O Estado brasileiro perdeu o controle sobre as facções criminosas, e a situação no Ceará parece ser a expressão mais contundente dessa falência institucional. Em Fortaleza, empresas de internet são expulsas de bairros por facções que, além de agredir trabalhadores e queimar veículos, assumem o controle do fornecimento do serviço. A situação chegou a tal ponto que uma das maiores empresas do Estado opera com carros descaracterizados e funcionários sem uniforme para evitar ataques.

Mas o absurdo atingiu um novo patamar em Santana do Acaraú, município a 228 km da capital, onde a prefeitura passou a ser alvo direto de ameaças de uma facção criminosa. O canal da ouvidoria - destinado a ouvir reclamações da população - foi usado para enviar mensagens exigindo o afastamento de supostos membros do Comando Vermelho (CV) contratados pela gestão municipal. Em tom ameaçador, os criminosos alertam:

“Se a Prefeitura continuar dando trampo para vermelho, a gente vai tocar o terror na cidade”.

Mensagens que chegaram ao canal de comunicação da Ouvidoria do município - Foto: Reprodução

A denúncia foi formalizada junto à Polícia Civil e ao Ministério Público, que abriu investigação. No entanto, até agora, nenhum responsável pelas ameaças foi identificado ou preso. A Secretaria de Segurança Pública do Ceará se limita a dizer que apura um "crime de ameaça", sem sinal de ação efetiva diante da gravidade do caso.

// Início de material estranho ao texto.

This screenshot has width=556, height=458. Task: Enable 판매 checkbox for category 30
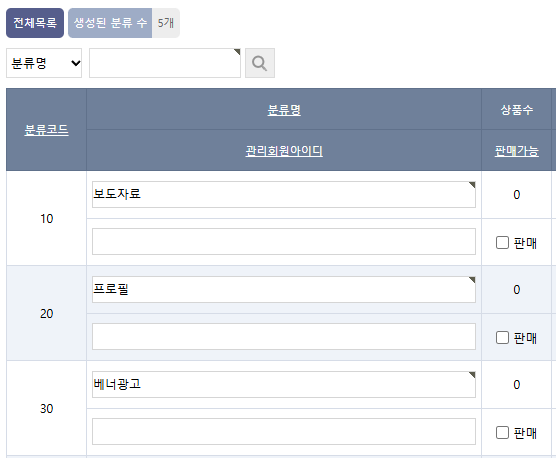[502, 432]
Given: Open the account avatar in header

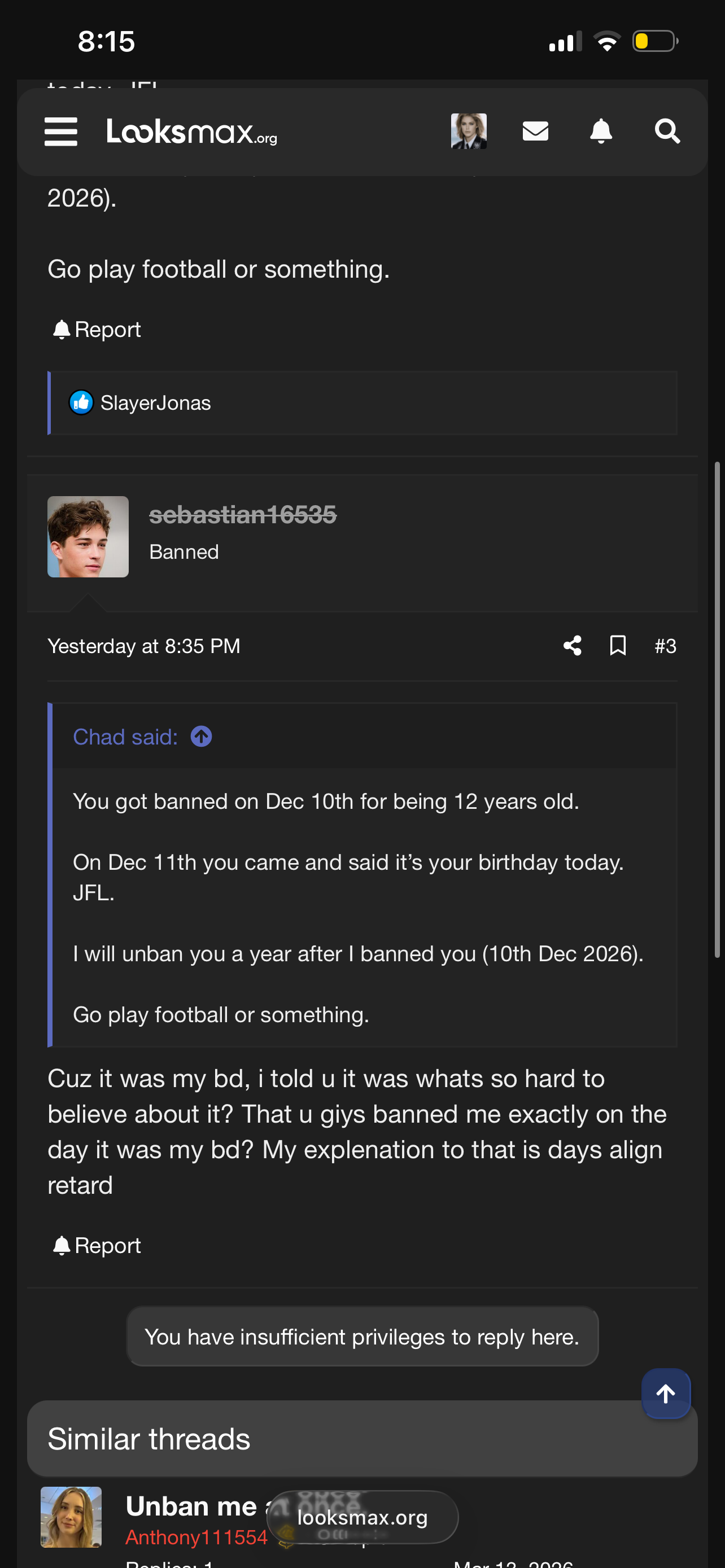Looking at the screenshot, I should (x=469, y=132).
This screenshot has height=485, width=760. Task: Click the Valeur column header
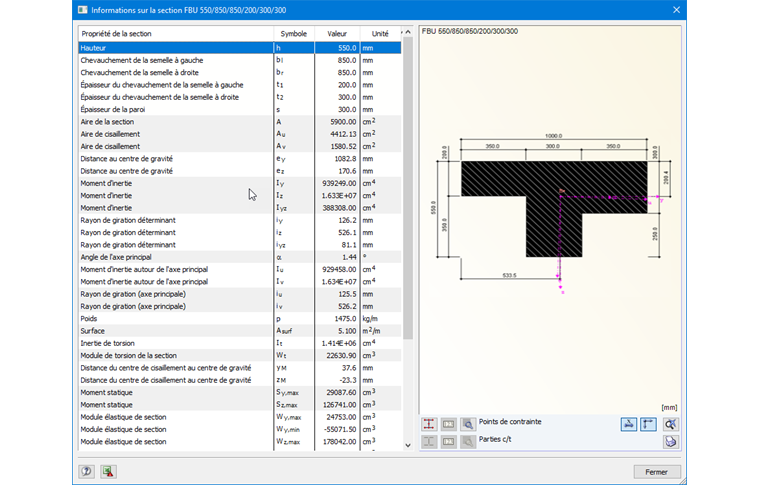pos(337,34)
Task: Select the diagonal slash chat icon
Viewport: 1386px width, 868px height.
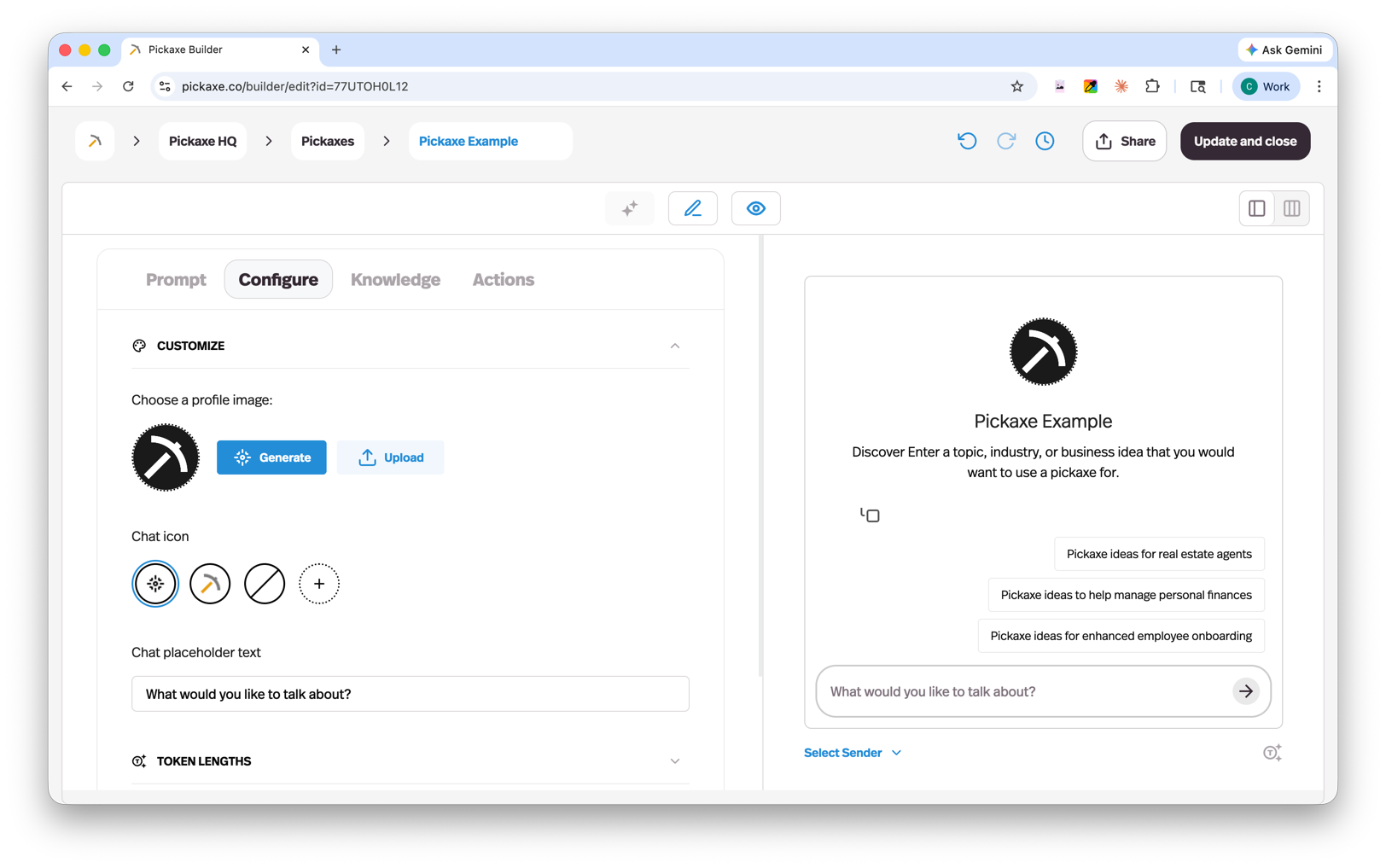Action: click(265, 584)
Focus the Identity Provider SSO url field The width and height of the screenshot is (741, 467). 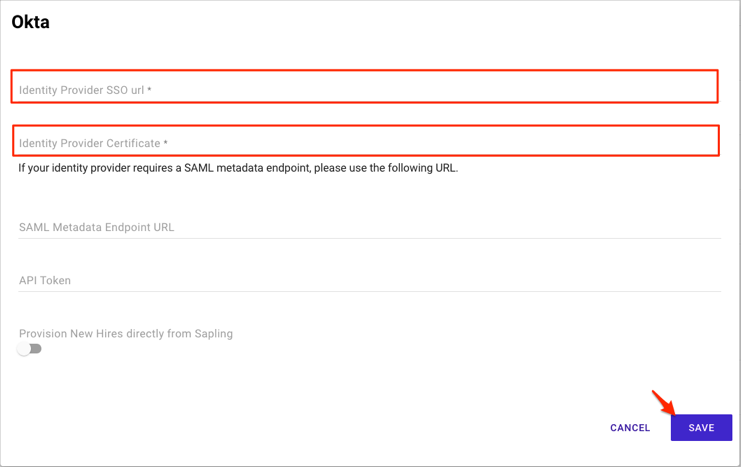[365, 89]

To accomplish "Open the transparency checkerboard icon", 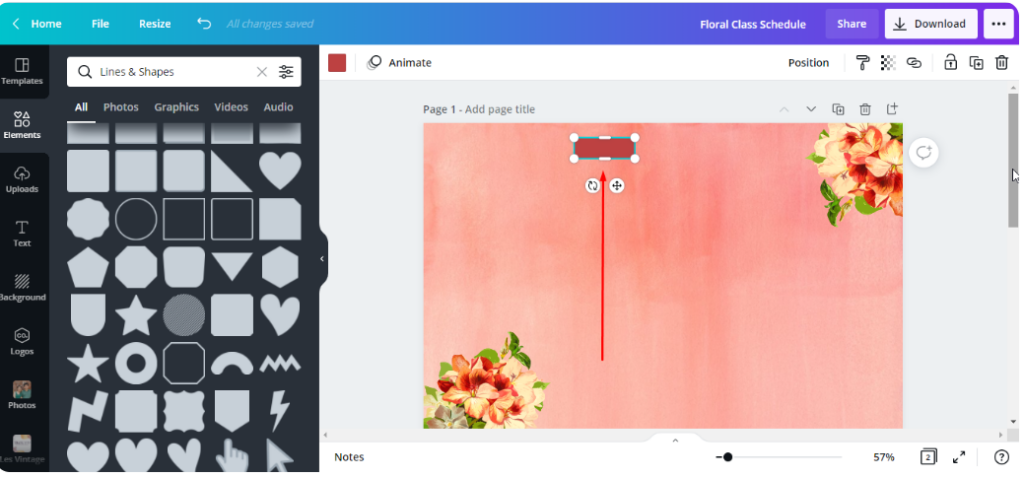I will pos(887,63).
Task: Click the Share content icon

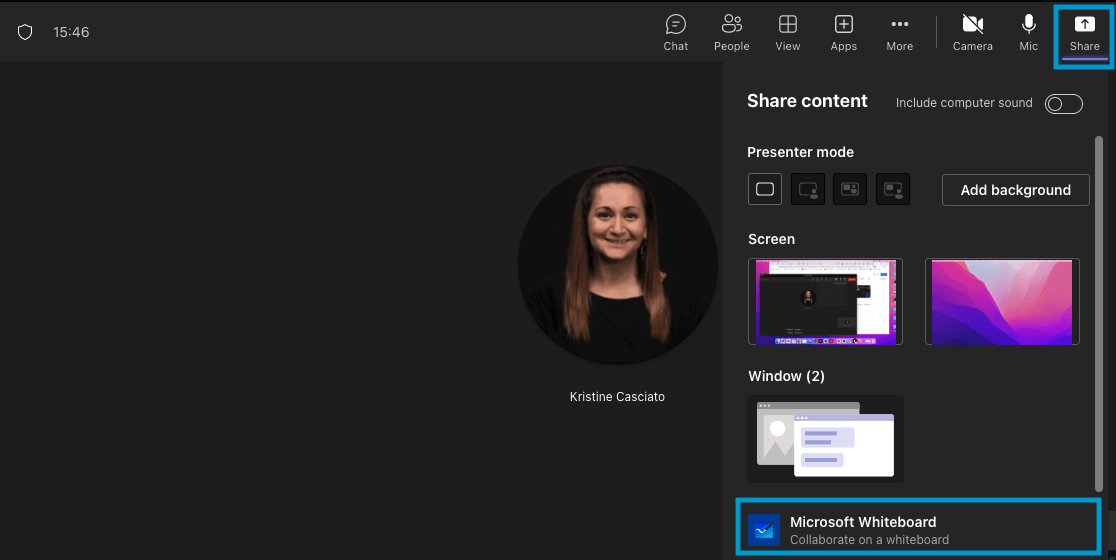Action: click(x=1084, y=32)
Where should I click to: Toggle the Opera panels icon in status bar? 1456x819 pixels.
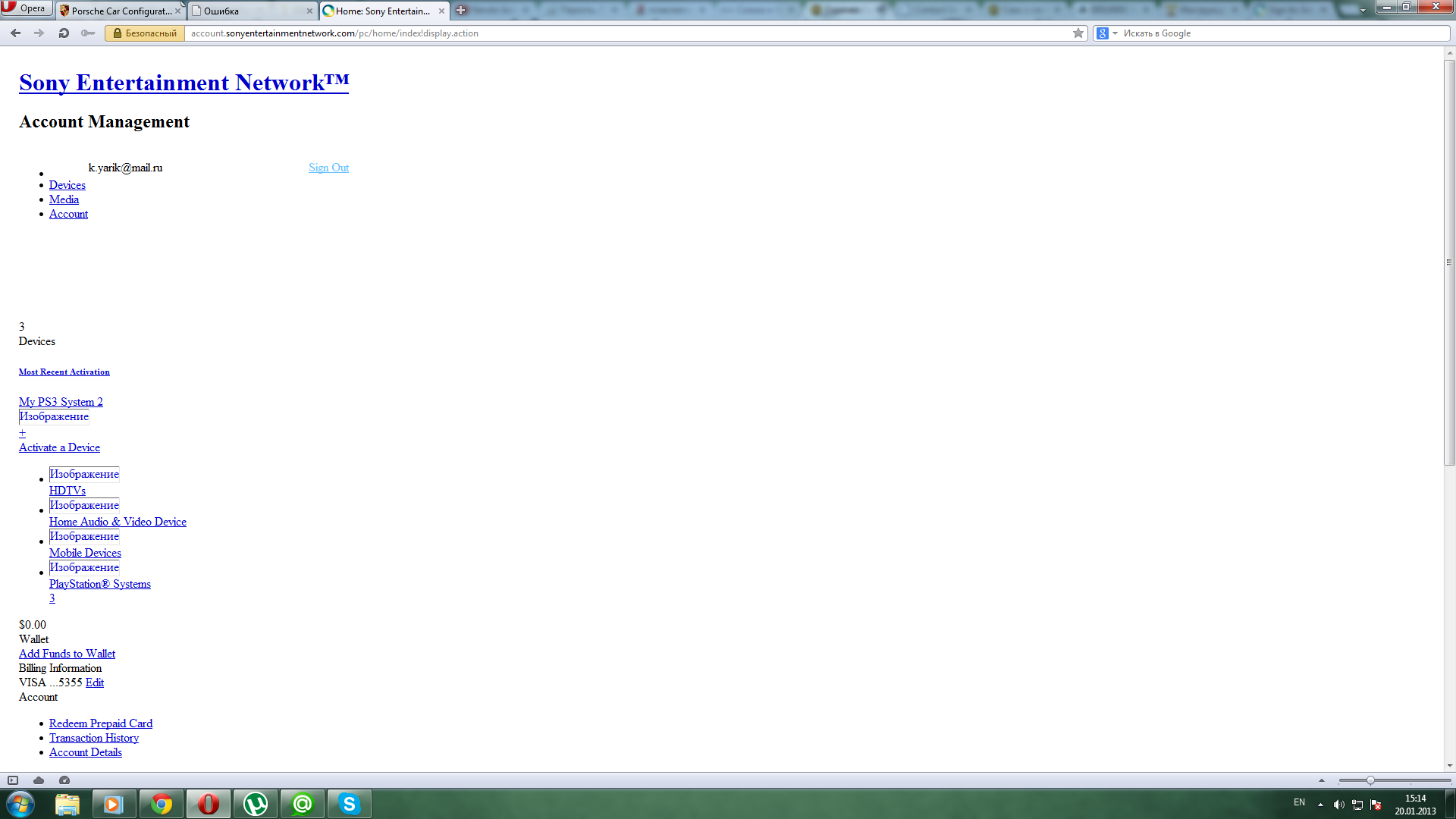point(13,780)
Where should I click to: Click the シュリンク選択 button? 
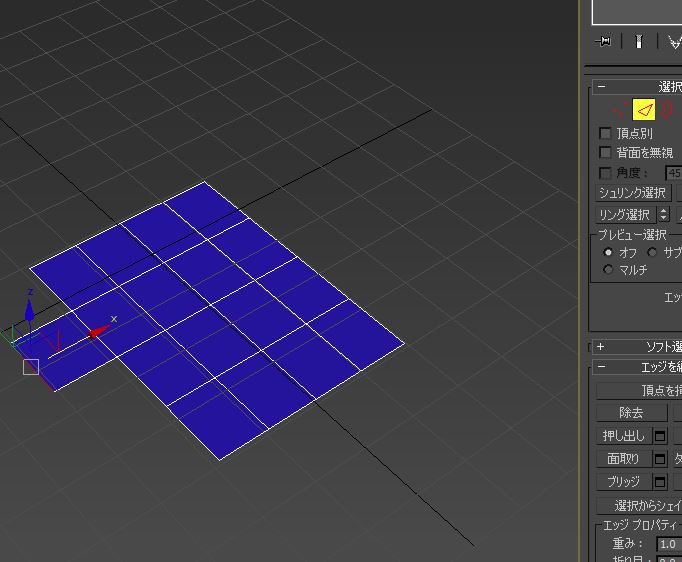click(x=632, y=193)
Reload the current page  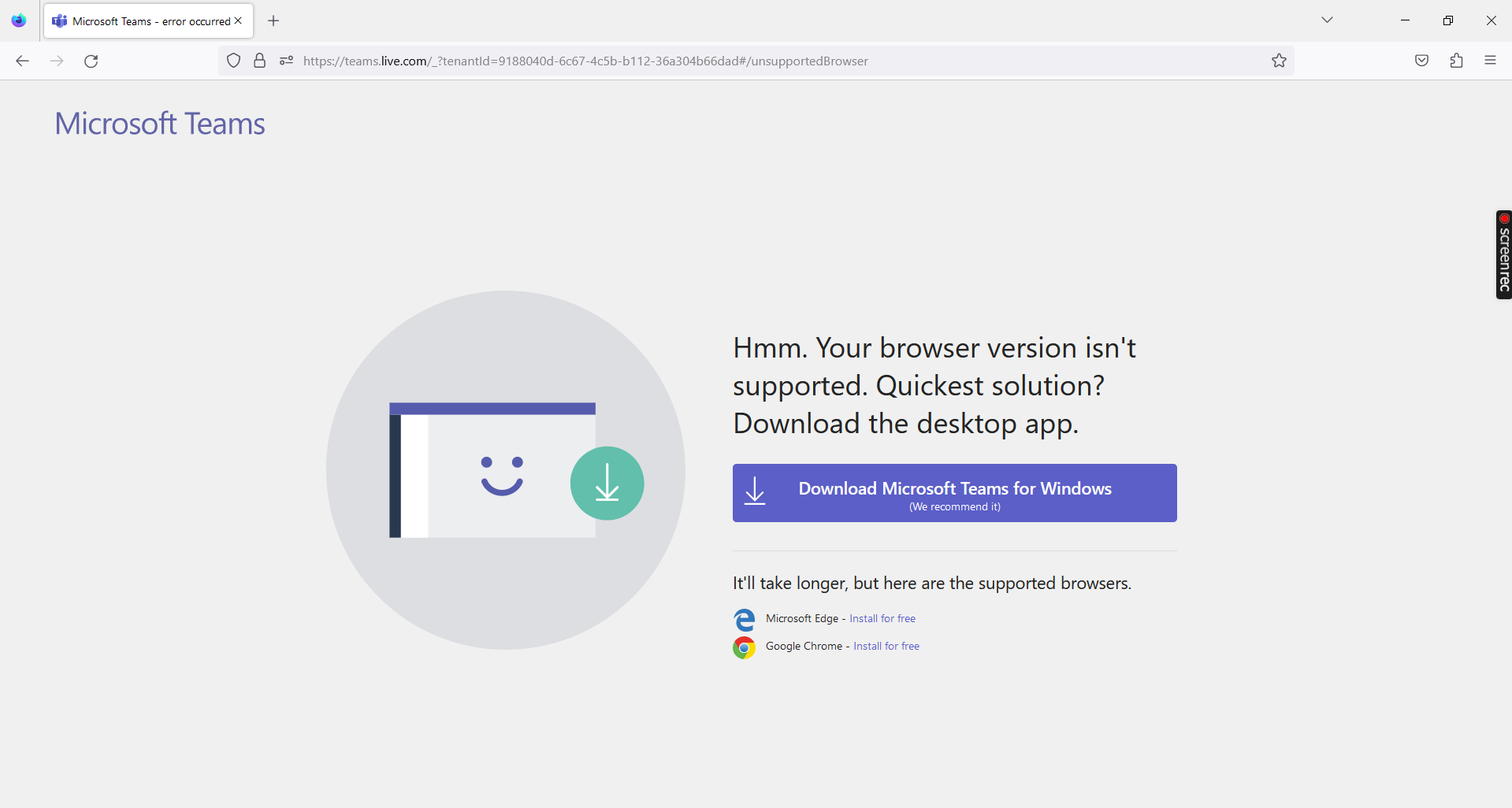(x=91, y=61)
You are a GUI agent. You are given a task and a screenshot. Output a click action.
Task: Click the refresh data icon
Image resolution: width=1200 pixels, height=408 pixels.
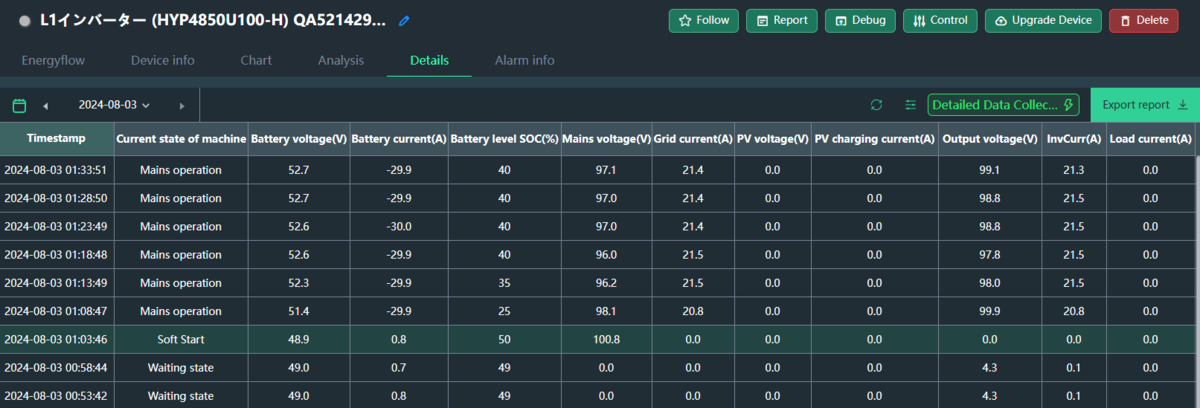877,104
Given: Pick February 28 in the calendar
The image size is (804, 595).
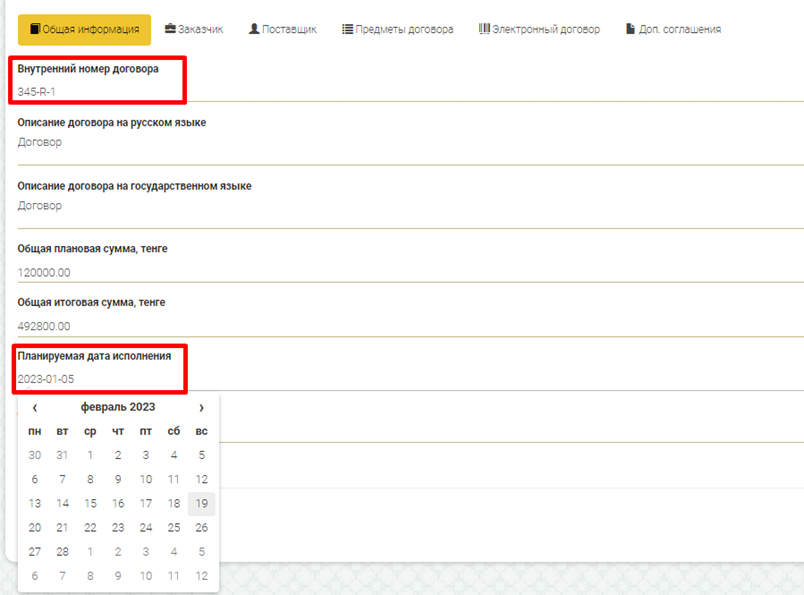Looking at the screenshot, I should click(62, 552).
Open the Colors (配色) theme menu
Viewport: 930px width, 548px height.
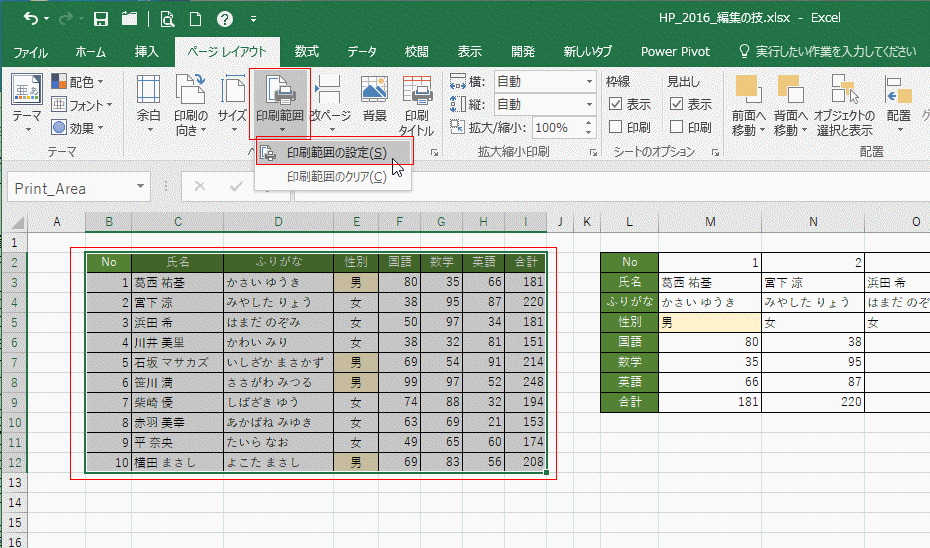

A prefeitura divulgou nota tentando minimizar os fatos, alegando que as mensagens “não foram direcionadas ao prefeito ou a seus familiares”, como se isso mudasse a gravidade da situação. Enquanto isso, a cidade vive sob a sombra da coação de facções - e de suas ligações perigosas com o poder público.

Aliás, o próprio prefeito Francisco das Chagas Mendes, conhecido como "Meu Deus", admitiu em entrevista de rádio, em 2024, que empregava pessoas ligadas ao CV e ao PCC. Segundo ele, a medida seria uma forma de “dar oportunidade” e conter a violência.

“Hoje estamos trabalhando com CV, com PCC… porque são humanos. Primeiro, eu não quero nem saber qual sigla”, afirmou "Meu Deus" ao vivo, acrescentando que “o bem venceu o mal”.

Após a repercussão, o prefeito alegou que foi “tirado de contexto” e que não compactua com facções - mesmo após declarar com todas as letras que emprega membros dessas organizações criminosas.

A situação expõe o ponto crítico em que chegou o Ceará - e o Brasil. Quando um prefeito declara, com naturalidade, que oferece cargos públicos a membros do crime organizado; quando facções mandam recado direto por canais oficiais exigindo exonerações; e quando o Estado se cala ou age timidamente, é sinal claro de que o poder paralelo já deixou de ser paralelo há muito tempo.

O governo federal não reconhece o domínio das facções. O governo estadual também não. Mas o crime não precisa de reconhecimento para exercer poder. Ele já reina - do Oiapoque ao Chuí.